Text to read:
· · ·

Cinderella review – vintage fairytale from Birmingham Royal Ballet

Who’s going to the ball? Birmingham Royal Ballet’s 2010 production of Cinderella.
Who’s going to the ball? Birmingham Royal Ballet’s 2010 production of Cinderella. Photograph: Bill Cooper

When Carlos Acosta took over as artistic director at Birmingham Royal Ballet in January, this was not the inaugural year he had in mind. Acosta’s troupe is set to be the first UK ballet company to stage a live performance post-lockdown, with a premiere in October. In the meantime, however, there is a chance to watch something from the archive, David Bintley’s Cinderella from 2010.

While Acosta plans to drive his company forward into fresh territory, this is very much the BRB of old, a familiar treatment of a well-known story, Bintley’s skilful but safe choreography, and long-time (now retired) principals Elisha Willis and Iain Mackay in the leads. There’s nothing wrong with all that, of course. We could all do with some fairytale escapism right now, and there’s magic here, especially in designer John Macfarlane’s backdrops of star-strewn solar systems – when Cinderella makes her arresting entrance at the ball it’s as if she has descended from the heavens.

Before that, banished to the cold, grey cellar kitchen, Willis’s Cinders lives a grim existence, yet she emanates light and sweetness despite it all. Barefoot, dancing with the childlike spirit of one carried away by the music, while being utterly on top of the choreography’s technical demands, Willis shows us Cinderella retreating into her imagination, living a fantasy life in parallel with the drudgery.

Animal magic ... BRB’s Cinderella.
Animal magic ... BRB’s Cinderella. Photograph: Bill Cooper

Cinderella’s radiant transformation is a magnet to Mackay’s capably dashing prince. Their initial connection is less a personal, emotional one, more like looking in a mirror and seeing your own shining perfection reflected back at you, but their third-act reunion brings more sensitivity. There’s fine dancing and broad caricature from the supporting cast – although this is far from the most OTT Cinderella out there. The ugly sisters, Skinny and Dumpy? Well, you’ve seen this bad-dancing shtick before – and nobody did it better than French and Saunders – but Marion Tait’s stepmother is deliciously sour, her face permanently pinched and pursed. Plus there are dancing mice, frogs and lizards, and Prokofiev’s fantastic score, related in many ways to his masterpiece Romeo and Juliet, packed with melody, character and the occasional ominous undertow.

Ultimately there’s nothing surprising or unsettling here, which may be exactly the right prescription.

· · ·

Dataset excerpt:
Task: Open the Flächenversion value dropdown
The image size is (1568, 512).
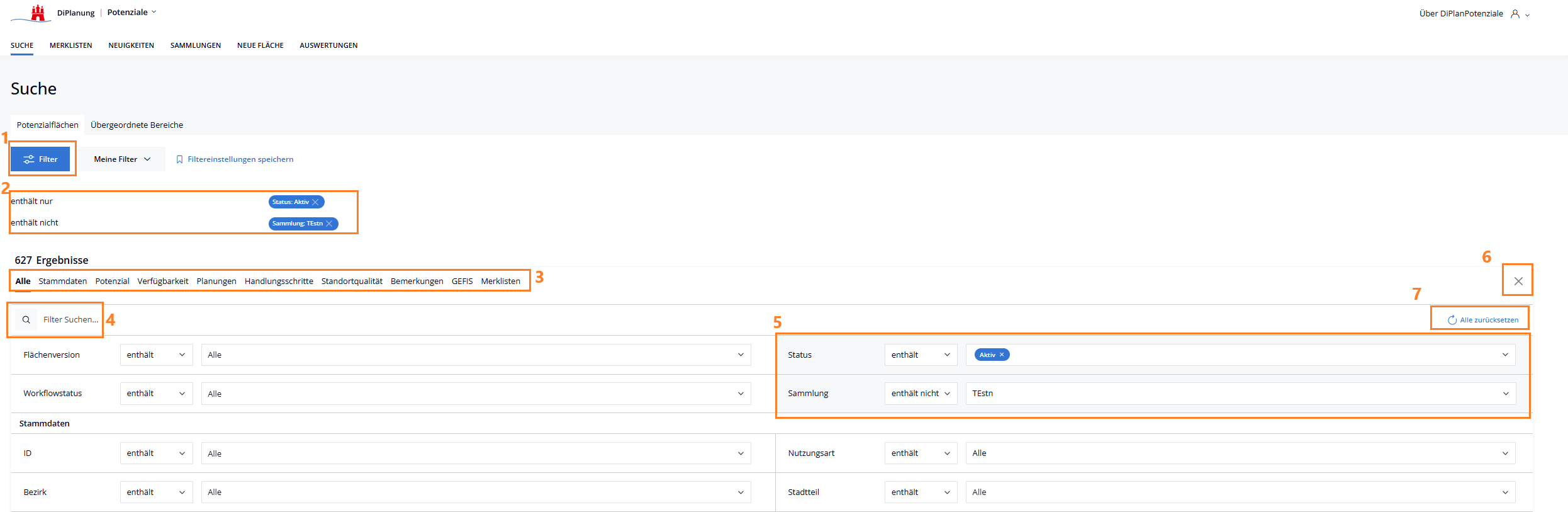Action: pyautogui.click(x=475, y=355)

· · ·

Exercise instructions:
**a)** Transcribe the Cinderella review from "While Acosta plans" up to and including "from the heavens.".
**b)** Name every cast member of the production whom the Cinderella review identifies by name.
**c)** According to the Cinderella review, who designed the backdrops of star-strewn solar systems?

Expected responses:
**a)**
While Acosta plans to drive his company forward into fresh territory, this is very much the BRB of old, a familiar treatment of a well-known story, Bintley’s skilful but safe choreography, and long-time (now retired) principals Elisha Willis and Iain Mackay in the leads. There’s nothing wrong with all that, of course. We could all do with some fairytale escapism right now, and there’s magic here, especially in designer John Macfarlane’s backdrops of star-strewn solar systems – when Cinderella makes her arresting entrance at the ball it’s as if she has descended from the heavens.

**b)** Elisha Willis, Iain Mackay, Marion Tait

**c)** John Macfarlane